## Extracted entries:
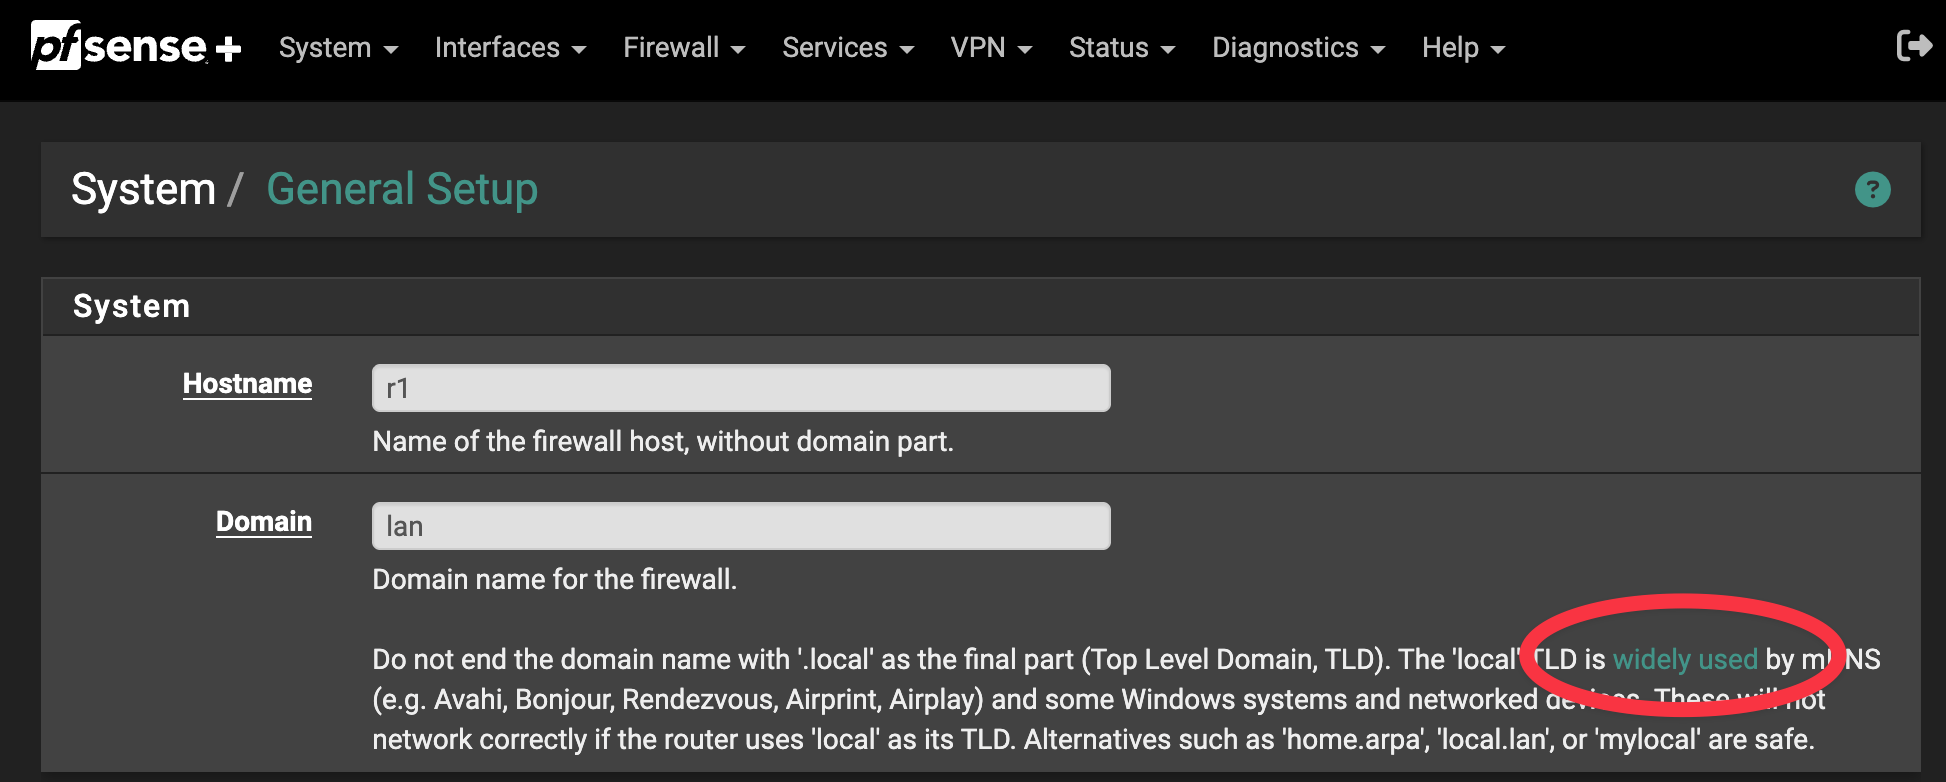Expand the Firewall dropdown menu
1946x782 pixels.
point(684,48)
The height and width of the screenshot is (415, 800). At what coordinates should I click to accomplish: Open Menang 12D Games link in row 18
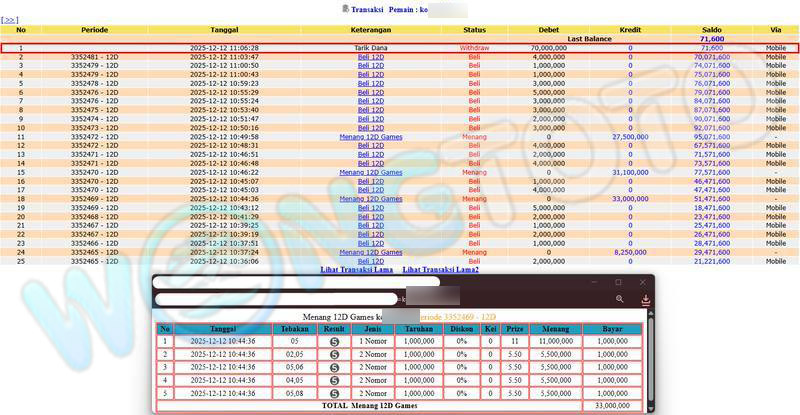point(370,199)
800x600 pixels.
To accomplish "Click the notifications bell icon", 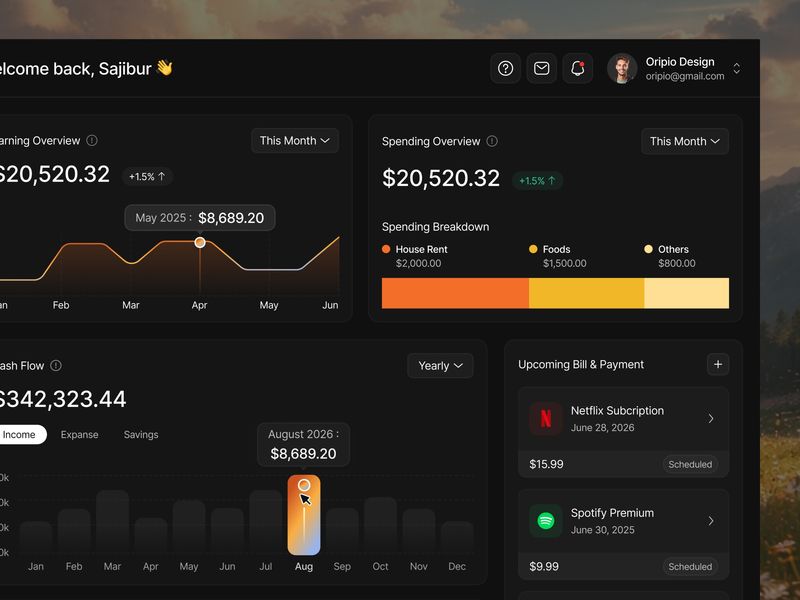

--

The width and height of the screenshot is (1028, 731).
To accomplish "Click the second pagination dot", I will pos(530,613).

## Exercise directions:
Using the listing above, reproduce word for word every line from the one containing "The height and" through the one containing "the notifications bell". Pictures must be left out.

## Answer for this exercise:
The height and width of the screenshot is (415, 800). At what coordinates should I click to accomplish: Open Menang 12D Games link in row 18
point(370,199)
800x600 pixels.
To accomplish "Click the notifications bell icon", 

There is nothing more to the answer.